=== Begin Enclosure ===

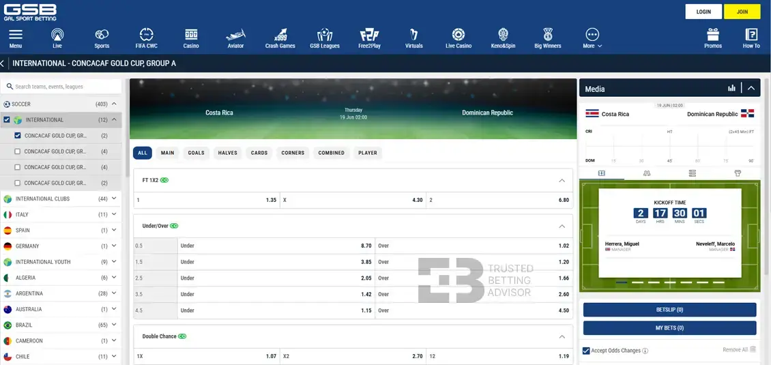Click the second carousel indicator in match tracker

[637, 282]
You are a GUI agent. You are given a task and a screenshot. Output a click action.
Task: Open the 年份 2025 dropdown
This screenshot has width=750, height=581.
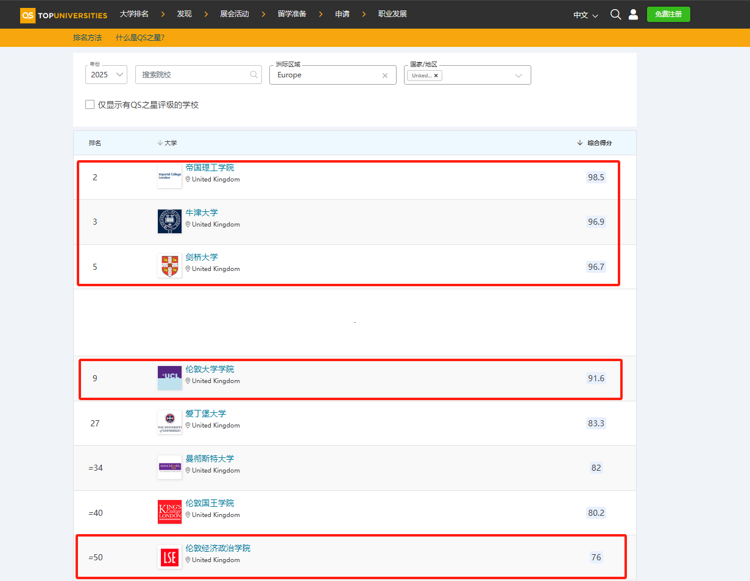107,75
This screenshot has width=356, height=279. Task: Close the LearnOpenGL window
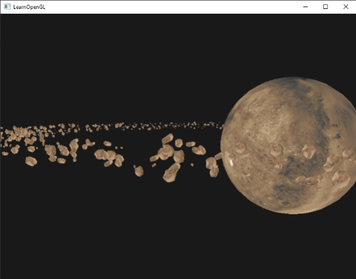pyautogui.click(x=345, y=7)
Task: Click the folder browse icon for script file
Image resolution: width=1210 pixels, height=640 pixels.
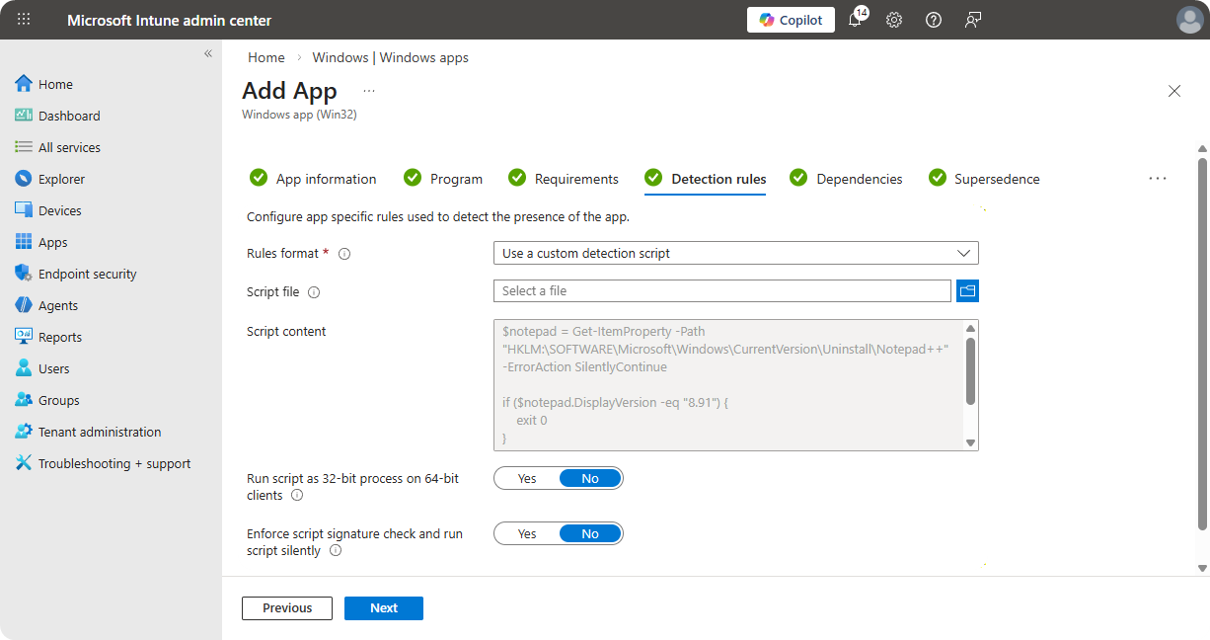Action: pyautogui.click(x=967, y=290)
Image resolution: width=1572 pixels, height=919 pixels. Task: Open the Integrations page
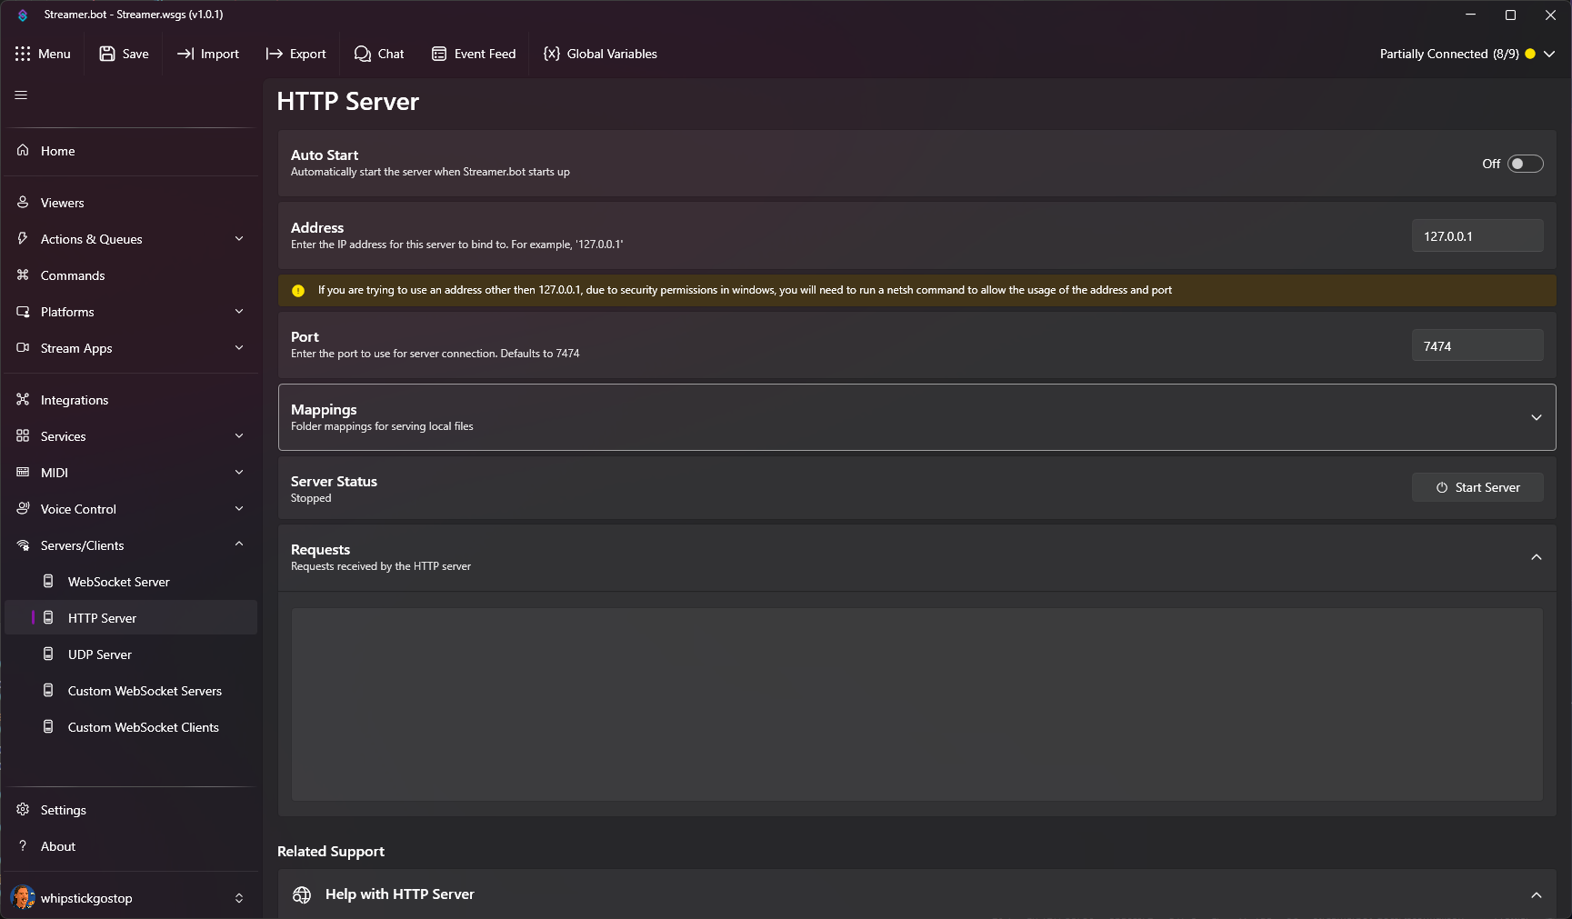tap(75, 400)
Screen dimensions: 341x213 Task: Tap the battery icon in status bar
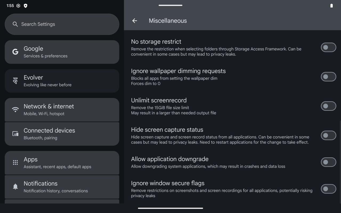point(331,6)
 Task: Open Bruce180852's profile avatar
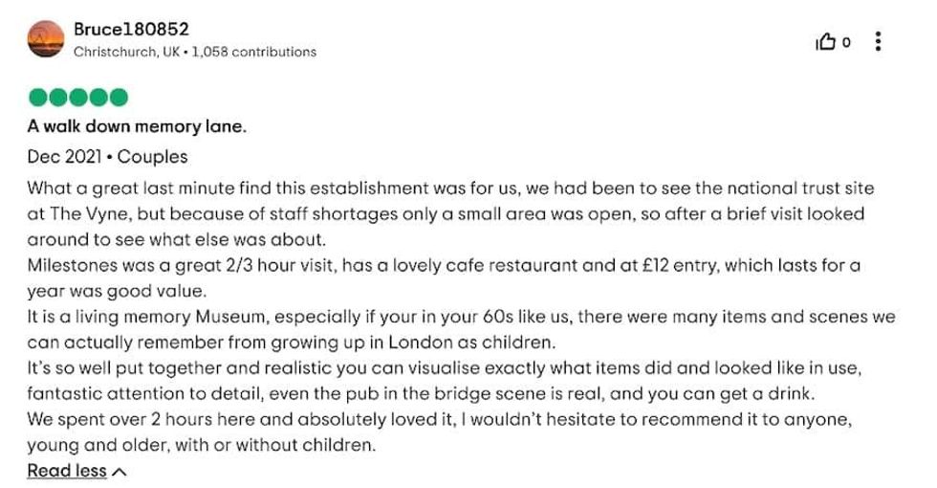click(45, 39)
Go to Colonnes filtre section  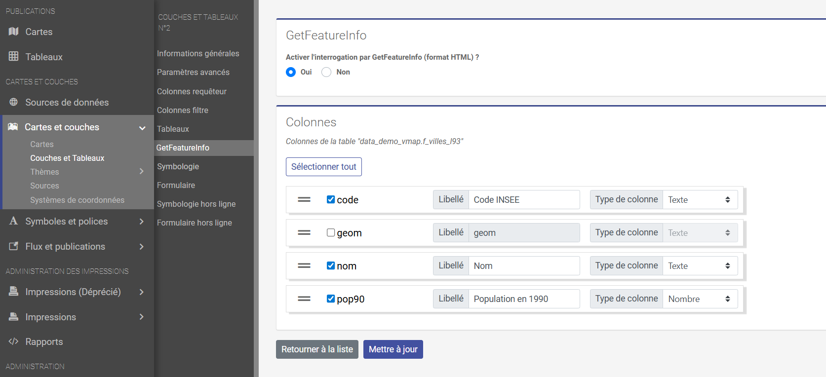[x=182, y=110]

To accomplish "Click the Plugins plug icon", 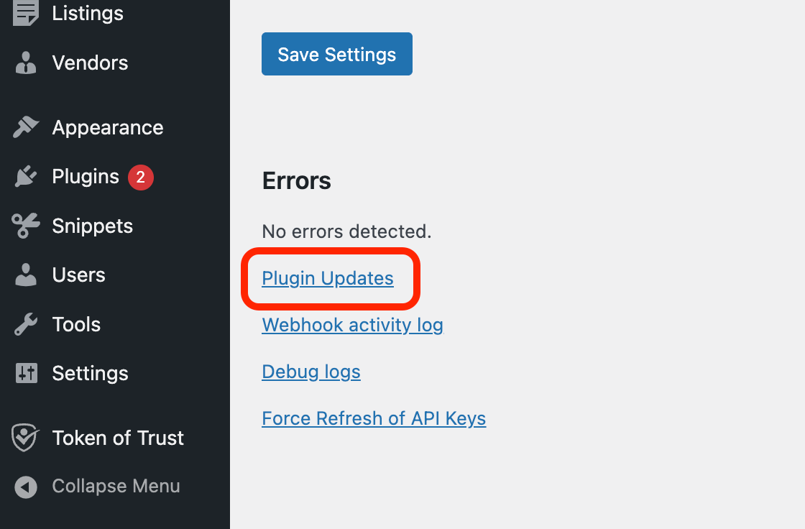I will pos(26,177).
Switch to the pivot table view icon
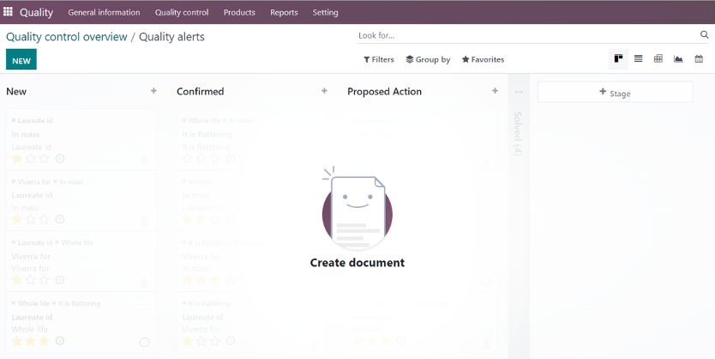Viewport: 715px width, 359px height. (658, 59)
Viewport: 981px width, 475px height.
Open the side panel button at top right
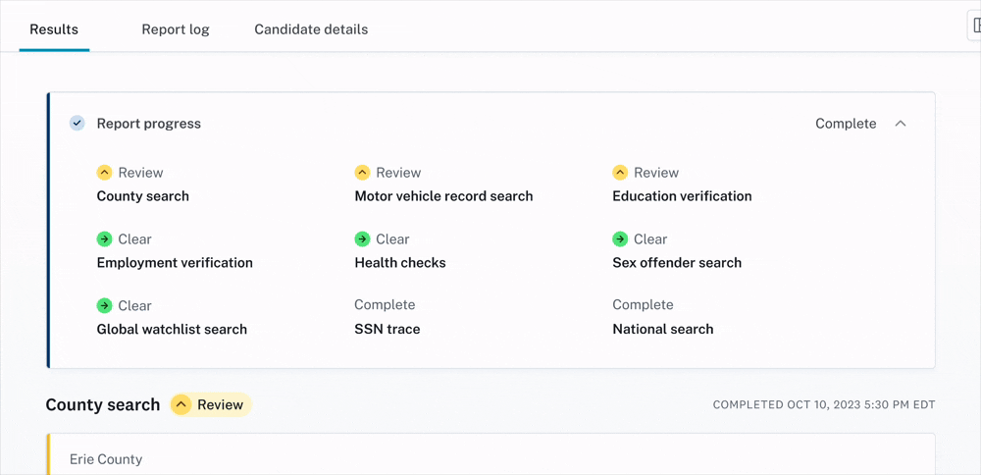[974, 26]
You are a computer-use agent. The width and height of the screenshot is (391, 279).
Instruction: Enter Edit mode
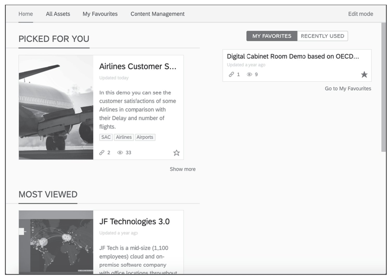[x=361, y=14]
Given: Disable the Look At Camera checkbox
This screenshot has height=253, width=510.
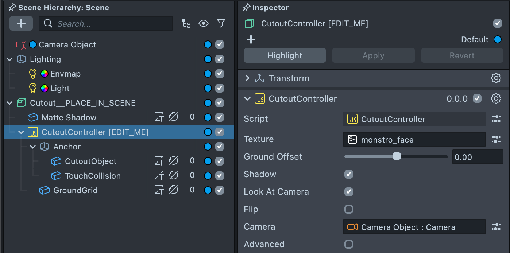Looking at the screenshot, I should pos(349,192).
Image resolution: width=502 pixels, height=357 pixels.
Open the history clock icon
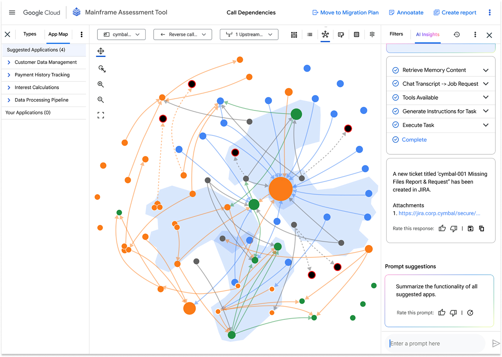coord(457,34)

=== End Enclosure ===

#### Task item
Look over the listing above. Pick out and copy every line that includes "agent".

#### Exercise result
You are a GUI agent. You are given a task and a screenshot. Output a click action.
You are a computer-use agent. The width and height of the screenshot is (391, 279).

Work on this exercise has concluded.